If you’re reading this and you think pastors have it all together, that we’ve been blessed with some magic assurance about our future, or some amazing confidence and strength that comes from our yoga like meditation upon the God of the universe; if you think pastors are never confused, or sad or disappointed, well I wanted you to know differently. I wanted you to know differently because I press on from the middle because of faith, not because of personality, or intelligence or sheer stubborn will. I press on because I trust God will be there at the end whatever that end looks like. I want you to know because if you think pastors a rare breed of person, then you will not learn the lesson of faith from the faithful. It is our God that enables any of us, anywhere to press on from the middle, not our personality, or our skill set or our “inclination.” You have the same God, the same faith and the same spirit. Peter says we all have “everything we need for life and Godliness.” Your pastor doesn’t have your share or what you need. He has what he needs.

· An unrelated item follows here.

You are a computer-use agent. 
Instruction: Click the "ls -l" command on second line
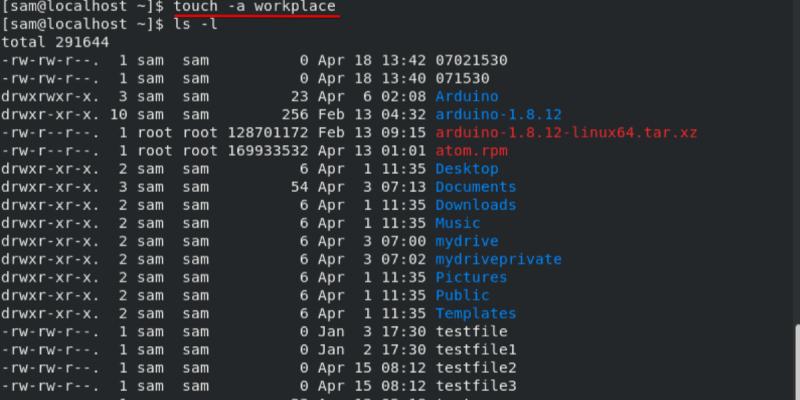(x=196, y=25)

Oh, and it definitely helps to have people that love me no matter what. In my case, it’s first my wife, then my kids and one or two very unique and special members of my church, who give me reason to actually believe them when they say they’re with me in this endeavor till God pulls the plug (if He does)and not just till they’ve had enough.
Whoever you are, if you have found a pastor you trust, whether a big or small church leader…consider being that person, that Jonathan to David, that armor bearer to Jonathan. I could be wrong and I can’t prove it but I believe God reserves special blessings for those people that prove such loyal, faithful and Christ-like loving companions to the beleagured pastor whose view may be from the middle.